Bob Dylan biographer and discographer Clifton Heylin gives these two tracks less than a sentence each in his otherwise extensive compendium of Dylan’s music “Revolution in the Air: The Songs of Bob Dylan Vol.1: 1957-73”. Heylin claims that the songs were thrown together with little or no thought, labelling them as “frankly, embarrassing", going on to state that "one can’t help but wonder what the Nashville cats thought about such un-Dylanesque drivel”. Although Dylan certainly did write and record these songs quite quickly and carelessly, it can be argued that that is Nashville Skyline’s entire charm. That carelessness is exactly the point.

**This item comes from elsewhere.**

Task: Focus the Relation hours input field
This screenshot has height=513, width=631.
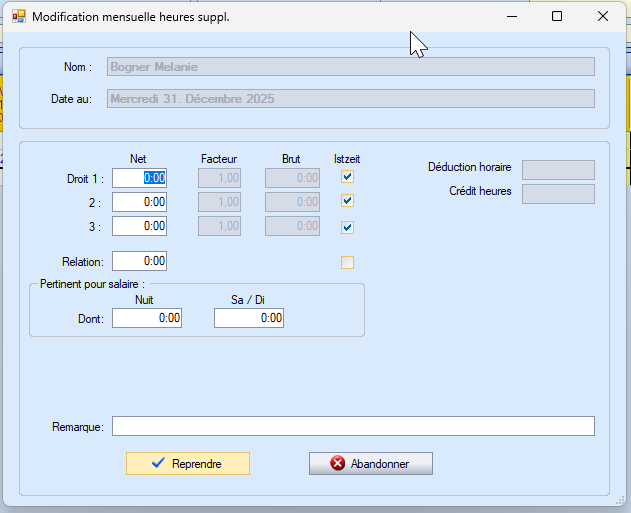Action: [x=140, y=261]
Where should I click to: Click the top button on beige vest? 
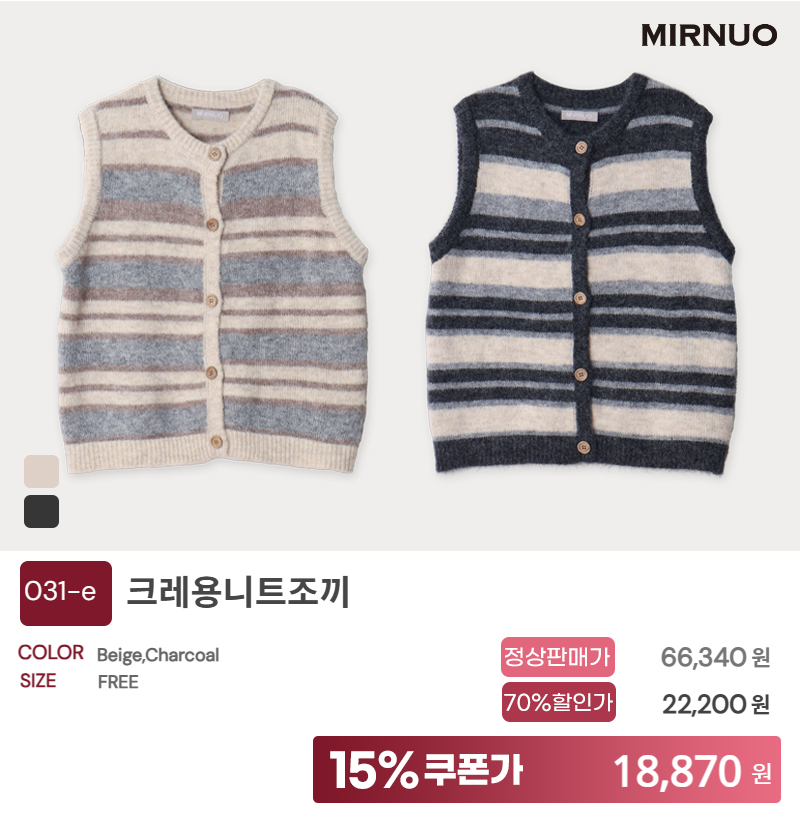[x=214, y=154]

Hated though these tracks may be, there is no denying the immense popularity of Nashville Skyline’s lead single and centrepiece “Lay Lady Lay.” Kenny Buttrey’s playful bongos and cowbell dance around Pete Drake’s unforgettable pedal steel guitar swirl while Bob Wilson’s smooth organ lies beneath the entire palate. Dylan’s bizarre chord progression of A, C#m, G and D holds his unusually hook-laden melody and its earworm refrain comfortably. Not only did “Lay Lady Lay” manage to successfully propel Dylan’s country persona onto the world, the song’s simplicity introduced Bob Dylan to those who found his earlier work impenetrable and the song remains the third highest charting Bob Dylan single behind “Like A Rolling Stone” and “Rainy Day Women #12 & #35”.
The success of Nashville Skyline continued when Dylan shyly performed for 10 minutes on the season premiere of The Johnny Cash Show. Dylan performed “I Threw It All Away” and the non-album track “Living the Blues” fittingly backed by a black screen before joining Johnny Cash for an exceptionally loose version of “Girl From the North Country.” The entire episode (which also features The Carter Family, Joni Mitchell and The Statler Brothers) is wholly unforgettable and certainly worth viewing.

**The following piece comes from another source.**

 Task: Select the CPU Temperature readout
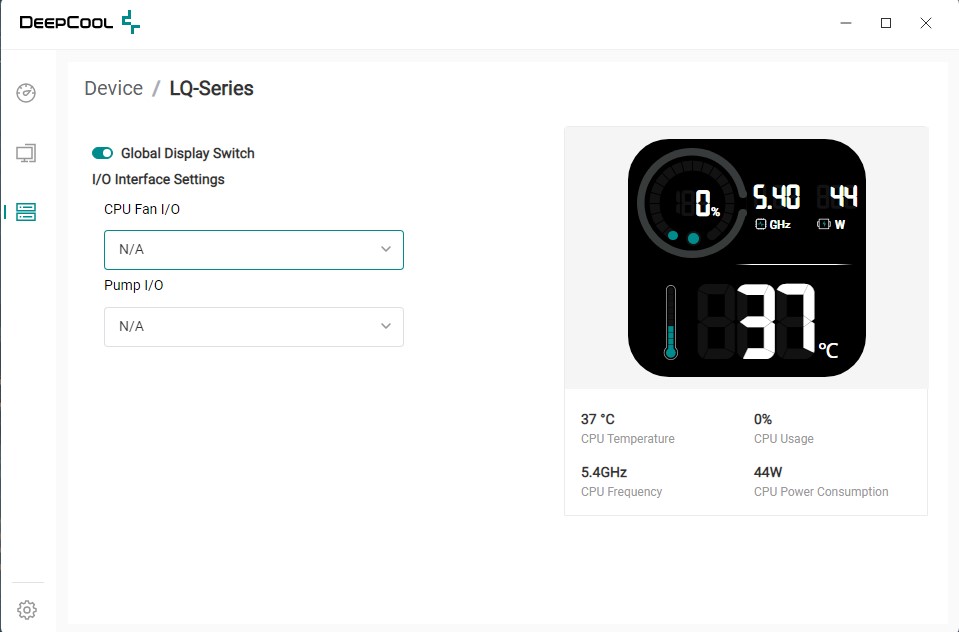pyautogui.click(x=627, y=428)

Despite the undeniable commercial success of Nashville Skyline, the album still remains one of the least praised records of Dylan’s entire 1960s output. Though it is easy to dissociate Nashville Skyline from his history-changing “peak” releases (The Freewheelin’ Bob Dylan, Bringing it all Back Home, Highway 61 Revisited (1965) and Blonde on Blonde (1966)) one can’t help but regard this haphazard country gem with almost equal importance.
Just as The Freewheelin’ Bob Dylan helped popularise folk music, Nashville Skyline helped shine the light back on country and roots. Alongside The Band’s Music for the Big Pink (1968) and The Byrds’ Sweetheart of the Rodeo (1968), Nashville Skyline would prove crucial in the burgeoning country-rock movement which dominated the charts throughout the early 1970s. As psychedelic rock climaxed at Woodstock in 1969, artists turned from the drug-riddled sounds which had dominated the charts since 1965 and sought influence from laid-back country, blues and roots music. Artists like Creedence Clearwater Revival, The Eagles, James Taylor, Linda Rondstadt and Neil Young would find great success with this sound during the years following the depletion of psychedelic rock.
With this in mind it is impossible not to regard Nashville Skyline (and John Wesley Harding) as having a crucial effect on bucking the trends of popular music and popular culture. Though neither of these Dylan releases would prove to be as important or bold as Music From the Big Pink or Sweetheart of the Rodeo (both of which are drenched in Dylan’s influence anyway), there is no denying Nashville Skyline is one of the highest creative peaks in the career of a man who would arguably have more highs than any other artist. Just don’t ask about what Dylan would do next.